In June, a West Oakland creative live/work warehouse known as LoBot was the latest casualty in a series of closures — further narrowing the lineage of do-it-yourself venues that have fed the vibrant fringe art and music scene for decades. After a neighbor complained about artists illegally living in the space, the landlord issued an eviction notice, and the tightknit group of tenants was torn apart.
That same month, another West Oakland underground hub called Ghost Town gallery was raided by two Alameda County sheriff’s deputies, resulting in a mass eviction of tenants ranging from jazz pianists to BDSM practitioners, as the San Francisco Chronicle reported. And in January, the city ordered dozens of tenants to leave a large, non-permitted residential warehouse at 1919 Market Street in West Oakland when officials were alerted to several code violations. Building owners told the artists they would have the opportunity to move back in after renovations, then sold it to another developer — who decided to demolish it.
With risk of eviction very high, and without any safety net from city government, attempts to report an exploitative warehouse landlord unwilling to create better conditions is simply not an option for tenants in buildings without permits. Since the fire, members of the underground arts community have rallied resources to ensure venues and housing are as safe as possible, but tenants can still be evicted based on zoning.
On Dec. 6, former residents of LoBot issued an open letter. “We so deeply feel the need for increased safety — but we are worried about what that might mean for our community,” it reads. “Today, many of us are housed in less-safe places, or jump from one temporary crash pad to the next, clinging to hopes of making it in Oakland. Others have been forced out of the Bay, losing the community they’ve spent years building. This cannot be the answer.”

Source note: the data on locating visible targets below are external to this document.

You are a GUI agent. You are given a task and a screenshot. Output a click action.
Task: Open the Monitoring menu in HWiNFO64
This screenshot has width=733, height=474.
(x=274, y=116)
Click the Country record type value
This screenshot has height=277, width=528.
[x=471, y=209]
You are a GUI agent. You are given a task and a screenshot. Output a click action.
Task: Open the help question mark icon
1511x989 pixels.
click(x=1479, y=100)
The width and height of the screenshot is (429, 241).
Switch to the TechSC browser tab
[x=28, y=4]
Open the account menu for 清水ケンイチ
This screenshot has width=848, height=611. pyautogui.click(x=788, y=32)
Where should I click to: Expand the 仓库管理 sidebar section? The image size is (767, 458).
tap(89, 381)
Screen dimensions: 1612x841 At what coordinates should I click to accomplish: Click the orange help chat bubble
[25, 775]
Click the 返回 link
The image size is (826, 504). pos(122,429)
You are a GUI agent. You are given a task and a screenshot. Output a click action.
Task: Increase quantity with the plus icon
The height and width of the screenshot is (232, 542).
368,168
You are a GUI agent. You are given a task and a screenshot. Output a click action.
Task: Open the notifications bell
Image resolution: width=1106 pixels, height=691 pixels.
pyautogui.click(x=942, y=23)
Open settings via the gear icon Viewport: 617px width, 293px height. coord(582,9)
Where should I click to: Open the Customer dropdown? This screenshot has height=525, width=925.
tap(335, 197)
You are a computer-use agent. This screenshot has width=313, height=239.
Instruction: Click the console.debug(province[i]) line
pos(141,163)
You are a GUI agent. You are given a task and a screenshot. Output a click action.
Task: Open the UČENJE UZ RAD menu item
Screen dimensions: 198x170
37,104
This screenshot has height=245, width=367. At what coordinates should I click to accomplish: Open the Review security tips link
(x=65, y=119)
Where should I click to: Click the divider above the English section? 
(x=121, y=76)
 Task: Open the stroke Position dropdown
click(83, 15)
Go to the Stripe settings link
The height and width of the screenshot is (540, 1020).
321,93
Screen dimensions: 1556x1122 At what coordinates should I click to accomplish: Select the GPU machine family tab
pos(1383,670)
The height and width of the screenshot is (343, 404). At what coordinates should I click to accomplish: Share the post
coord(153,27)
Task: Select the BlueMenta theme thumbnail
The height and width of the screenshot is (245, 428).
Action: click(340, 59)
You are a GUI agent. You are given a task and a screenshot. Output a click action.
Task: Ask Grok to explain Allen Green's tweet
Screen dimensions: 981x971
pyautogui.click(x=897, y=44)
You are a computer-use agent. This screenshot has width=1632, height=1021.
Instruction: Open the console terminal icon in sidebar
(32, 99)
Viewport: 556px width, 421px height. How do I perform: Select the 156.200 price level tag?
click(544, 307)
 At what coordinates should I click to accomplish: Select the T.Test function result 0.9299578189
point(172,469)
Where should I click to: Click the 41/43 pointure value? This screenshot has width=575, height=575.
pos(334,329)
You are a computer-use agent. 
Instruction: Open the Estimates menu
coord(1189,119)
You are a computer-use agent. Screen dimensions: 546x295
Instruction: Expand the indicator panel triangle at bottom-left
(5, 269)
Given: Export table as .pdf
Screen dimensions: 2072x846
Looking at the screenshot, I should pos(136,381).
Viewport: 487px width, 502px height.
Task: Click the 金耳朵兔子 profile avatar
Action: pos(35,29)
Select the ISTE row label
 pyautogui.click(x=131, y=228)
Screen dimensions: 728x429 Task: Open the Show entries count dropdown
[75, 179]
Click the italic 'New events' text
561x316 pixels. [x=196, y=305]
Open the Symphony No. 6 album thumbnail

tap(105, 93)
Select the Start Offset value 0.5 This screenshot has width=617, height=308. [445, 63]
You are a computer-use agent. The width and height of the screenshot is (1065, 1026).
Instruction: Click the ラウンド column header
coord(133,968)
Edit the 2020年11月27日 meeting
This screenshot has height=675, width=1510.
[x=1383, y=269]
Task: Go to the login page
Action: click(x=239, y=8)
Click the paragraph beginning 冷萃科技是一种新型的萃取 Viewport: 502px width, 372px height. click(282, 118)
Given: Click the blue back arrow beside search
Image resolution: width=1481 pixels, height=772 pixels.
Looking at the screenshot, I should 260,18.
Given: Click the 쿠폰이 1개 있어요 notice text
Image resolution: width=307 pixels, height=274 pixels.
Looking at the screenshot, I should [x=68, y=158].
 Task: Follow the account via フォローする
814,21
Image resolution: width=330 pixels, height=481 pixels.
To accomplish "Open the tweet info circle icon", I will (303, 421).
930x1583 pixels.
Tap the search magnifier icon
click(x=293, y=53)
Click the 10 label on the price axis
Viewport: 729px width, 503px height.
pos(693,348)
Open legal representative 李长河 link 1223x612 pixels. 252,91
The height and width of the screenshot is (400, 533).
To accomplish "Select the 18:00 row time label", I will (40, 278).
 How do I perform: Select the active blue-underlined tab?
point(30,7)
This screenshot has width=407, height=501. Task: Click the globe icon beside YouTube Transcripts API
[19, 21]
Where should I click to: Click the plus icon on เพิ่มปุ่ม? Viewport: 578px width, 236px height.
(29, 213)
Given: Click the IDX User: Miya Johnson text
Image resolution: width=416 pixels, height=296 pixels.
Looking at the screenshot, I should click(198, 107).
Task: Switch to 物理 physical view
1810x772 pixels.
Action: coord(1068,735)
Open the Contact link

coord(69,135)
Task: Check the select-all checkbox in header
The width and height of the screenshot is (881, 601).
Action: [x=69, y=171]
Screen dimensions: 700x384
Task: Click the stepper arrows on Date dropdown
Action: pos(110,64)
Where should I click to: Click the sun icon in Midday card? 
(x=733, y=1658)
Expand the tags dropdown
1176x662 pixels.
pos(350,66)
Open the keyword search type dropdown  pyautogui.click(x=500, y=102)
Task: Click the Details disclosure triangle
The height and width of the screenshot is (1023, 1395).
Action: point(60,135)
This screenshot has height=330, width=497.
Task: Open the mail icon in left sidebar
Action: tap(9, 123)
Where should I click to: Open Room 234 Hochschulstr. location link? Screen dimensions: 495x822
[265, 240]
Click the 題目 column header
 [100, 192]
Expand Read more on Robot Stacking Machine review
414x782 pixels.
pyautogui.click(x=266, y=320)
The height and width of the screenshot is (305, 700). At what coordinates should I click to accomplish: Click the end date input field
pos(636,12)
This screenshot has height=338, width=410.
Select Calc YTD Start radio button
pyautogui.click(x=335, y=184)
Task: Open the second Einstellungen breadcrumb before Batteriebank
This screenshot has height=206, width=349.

Schaaf is already facing pressure to ensure that all warehouse spaces are immediately brought up to code. Less than a week after the fire occurred, residents and business owners have already begun to out neighbors who they suspect to be hosting illegal concerts.
Safety must undeniably be everyone’s highest priority. But the reality is that hunting down and evicting the city’s remaining warehouse spaces would simply put already vulnerable populations at further risk, driving the scene deeper underground and into more dangerous spaces.
At a citywide vigil for Ghost Ship fire victims on Monday night, Schaaf was booed and heckled when she took up the mic. Many Oaklanders feel that she hasn’t worked hard enough to curb displacement, instead frequently meeting with developers and unwelcome incoming tenants such as tech behemoth Uber. And for more than a year, artists have been organizing meetings and rallies to demand that the city create a plan specifically to keep artists and arts organizations in Oakland.
Finally, on Tuesday, Schaaf announced a $1.7 million philanthropic grant that she says will go toward helping art institutions acquire the buildings they inhabit or move into affordable space, sometimes purchased by the city and rented back to them. Considering the number of worthy and more visible galleries and venues in Oakland, it seems unlikely that this money will directly aid artists living and working in unpermitted spaces. That would also require an unlikely collaboration between city government, property owners with little incentive to rent or sell at a less than exorbitant price, and artists living in unsanctioned tenements.
But many artists feeling a sudden threat of imminent homelessness are praying that Schaaf puts some kind of protective strategy into play. It’s crucial that these artists receive a seat at the table.